* _Task brief_: Each entry that appears below should be restated exactly as it is.

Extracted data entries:
:::::

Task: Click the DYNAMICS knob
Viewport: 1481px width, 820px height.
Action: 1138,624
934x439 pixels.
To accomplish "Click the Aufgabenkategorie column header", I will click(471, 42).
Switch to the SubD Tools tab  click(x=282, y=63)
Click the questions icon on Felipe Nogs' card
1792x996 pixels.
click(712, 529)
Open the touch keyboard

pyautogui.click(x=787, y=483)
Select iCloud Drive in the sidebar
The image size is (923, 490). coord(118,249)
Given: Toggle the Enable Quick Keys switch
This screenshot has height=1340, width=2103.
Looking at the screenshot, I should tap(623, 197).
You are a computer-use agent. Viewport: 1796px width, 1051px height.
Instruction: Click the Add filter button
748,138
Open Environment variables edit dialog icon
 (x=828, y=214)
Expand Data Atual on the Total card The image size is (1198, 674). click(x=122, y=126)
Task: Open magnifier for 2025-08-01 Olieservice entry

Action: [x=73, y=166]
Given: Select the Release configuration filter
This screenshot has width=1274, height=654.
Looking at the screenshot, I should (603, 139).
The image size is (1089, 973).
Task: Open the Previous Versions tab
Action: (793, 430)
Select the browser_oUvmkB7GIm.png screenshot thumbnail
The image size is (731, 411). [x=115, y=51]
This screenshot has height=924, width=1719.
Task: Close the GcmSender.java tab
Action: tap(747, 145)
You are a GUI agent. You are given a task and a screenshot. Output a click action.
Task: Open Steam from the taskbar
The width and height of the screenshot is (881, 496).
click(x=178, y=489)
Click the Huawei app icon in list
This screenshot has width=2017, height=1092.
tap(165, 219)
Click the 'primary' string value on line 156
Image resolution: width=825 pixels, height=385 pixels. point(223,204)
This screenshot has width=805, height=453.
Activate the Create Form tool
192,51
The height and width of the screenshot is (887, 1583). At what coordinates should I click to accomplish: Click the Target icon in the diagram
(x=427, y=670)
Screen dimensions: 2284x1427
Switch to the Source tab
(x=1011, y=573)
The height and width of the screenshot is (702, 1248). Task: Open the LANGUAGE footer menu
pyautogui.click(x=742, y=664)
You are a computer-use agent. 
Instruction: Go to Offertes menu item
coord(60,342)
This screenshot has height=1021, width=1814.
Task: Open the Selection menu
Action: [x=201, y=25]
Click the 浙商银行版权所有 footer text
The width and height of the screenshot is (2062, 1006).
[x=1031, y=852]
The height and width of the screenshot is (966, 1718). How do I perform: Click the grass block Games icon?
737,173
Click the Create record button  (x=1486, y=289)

:::::

* _Exercise solution_:
Task: Click the DYNAMICS knob
Viewport: 1481px width, 820px height.
Action: 1138,624
934x439 pixels.
To accomplish "Click the Aufgabenkategorie column header", I will click(471, 42).
Switch to the SubD Tools tab  click(x=282, y=63)
Click the questions icon on Felipe Nogs' card
1792x996 pixels.
click(712, 529)
Open the touch keyboard

pyautogui.click(x=787, y=483)
Select iCloud Drive in the sidebar
The image size is (923, 490). coord(118,249)
Given: Toggle the Enable Quick Keys switch
This screenshot has height=1340, width=2103.
Looking at the screenshot, I should tap(623, 197).
You are a computer-use agent. Viewport: 1796px width, 1051px height.
Instruction: Click the Add filter button
748,138
Open Environment variables edit dialog icon
 (x=828, y=214)
Expand Data Atual on the Total card The image size is (1198, 674). click(x=122, y=126)
Task: Open magnifier for 2025-08-01 Olieservice entry

Action: [x=73, y=166]
Given: Select the Release configuration filter
This screenshot has width=1274, height=654.
Looking at the screenshot, I should (603, 139).
The image size is (1089, 973).
Task: Open the Previous Versions tab
Action: (793, 430)
Select the browser_oUvmkB7GIm.png screenshot thumbnail
The image size is (731, 411). [x=115, y=51]
This screenshot has height=924, width=1719.
Task: Close the GcmSender.java tab
Action: tap(747, 145)
You are a GUI agent. You are given a task and a screenshot. Output a click action.
Task: Open Steam from the taskbar
The width and height of the screenshot is (881, 496).
click(x=178, y=489)
Click the Huawei app icon in list
This screenshot has width=2017, height=1092.
tap(165, 219)
Click the 'primary' string value on line 156
Image resolution: width=825 pixels, height=385 pixels. point(223,204)
This screenshot has width=805, height=453.
Activate the Create Form tool
192,51
The height and width of the screenshot is (887, 1583). At what coordinates should I click to accomplish: Click the Target icon in the diagram
(x=427, y=670)
Screen dimensions: 2284x1427
Switch to the Source tab
(x=1011, y=573)
The height and width of the screenshot is (702, 1248). Task: Open the LANGUAGE footer menu
pyautogui.click(x=742, y=664)
You are a computer-use agent. 
Instruction: Go to Offertes menu item
coord(60,342)
This screenshot has height=1021, width=1814.
Task: Open the Selection menu
Action: [x=201, y=25]
Click the 浙商银行版权所有 footer text
The width and height of the screenshot is (2062, 1006).
[x=1031, y=852]
The height and width of the screenshot is (966, 1718). How do I perform: Click the grass block Games icon?
737,173
Click the Create record button  (x=1486, y=289)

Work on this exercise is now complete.